Contratado por quase R$ 24 milhões em setembro, o consenso é de que o meia até agora não fez valer o investimento e algumas pessoas de dentro do clube começam a questionar a demora dele em pelo menos ser mais participativo nos jogos.
É verdade que nos 45 minutos que atuou diante do Linense, no último sábado, Ganso mostrou mais disposição, mas não se destacou e ainda viu o também meia Jadson ter mais uma grande atuação. Ao menos por enquanto, a opinião corrente no Morumbi é de que o astro que veio do Santos não é um fiasco e que apenas precisa de tempo para se adaptar ao São Paulo.
O planejamento em torno da recuperação da lesão no músculo reto femoral da coxa esquerda foi seguido à risca e, embora não admitam publicamente, os dirigentes esperavam que Ganso ao menos se apresentasse com um pouco mais de consistência e uma postura mais decidida, algo que ainda não aconteceu.

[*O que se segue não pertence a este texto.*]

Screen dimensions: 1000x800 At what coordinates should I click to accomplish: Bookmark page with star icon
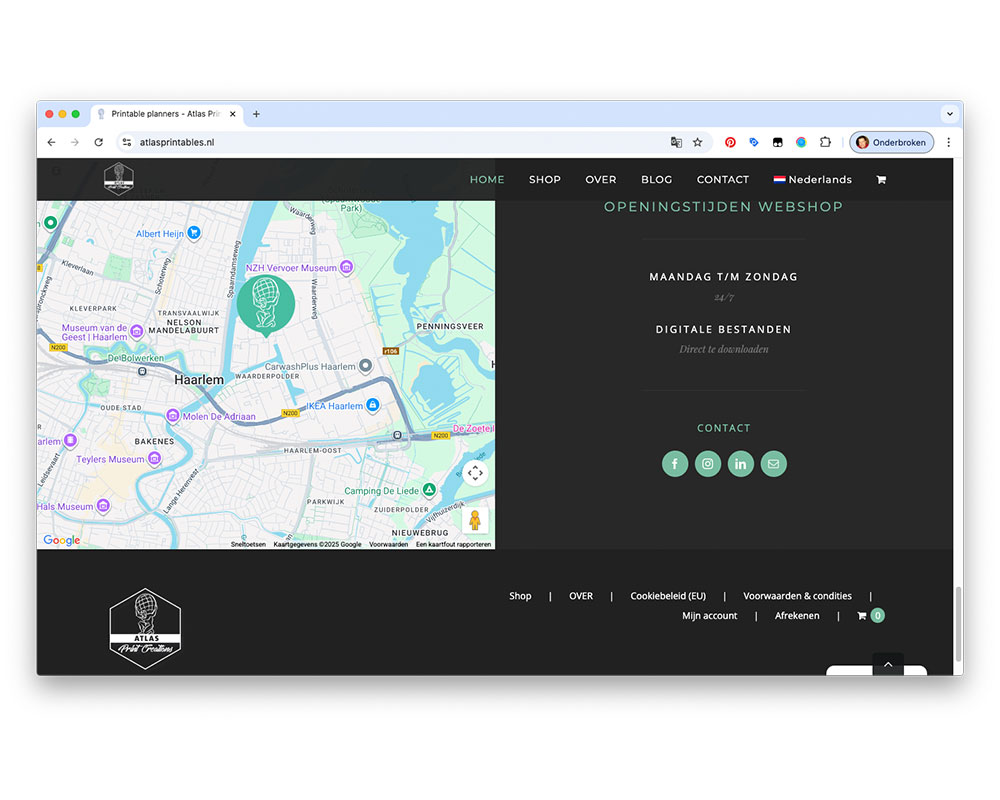coord(698,143)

O único a se manifestar publicamente sobre o assunto foi o presidente do clube, Juvenal Juvêncio, que há algumas semanas disse “ainda não estar animado” com o desempenho de Ganso com a camisa são-paulina, mas deixou claro que confia na sua recuperação. Desde então, sua opinião permanece a mesma: o meia precisa mostrar mais.
Juvenal era inicialmente refratário à contratação, mas acabou convencido pelo diretor de futebol, Adalberto Baptista, de que o negócio seria bom porque o atleta chegaria ao Morumbi motivado a retomar seu melhor jogo e recuperar o espaço na seleção brasileira.
E no epicentro dos interesses está Ney Franco. O treinador é pressionado pela torcida que quer ver o meia em campo e sabe que dentro do clube não são poucas as vozes que acham que ele precisa de uma sequência longa para finalmente se firmar. Até aqui, no entanto, tem resistido e o escala quando acha conveniente mesmo quando precisa responder aos questionamentos.
“Ele fez dois jogos como titular e se achar que será interessante utilizá-lo de novo, vou utilizar. Senão, não. Ele não é um abacaxi para eu descascar, abacaxi seria se não estivéssemos ganhando nossos jogos”, ponderou o treinador.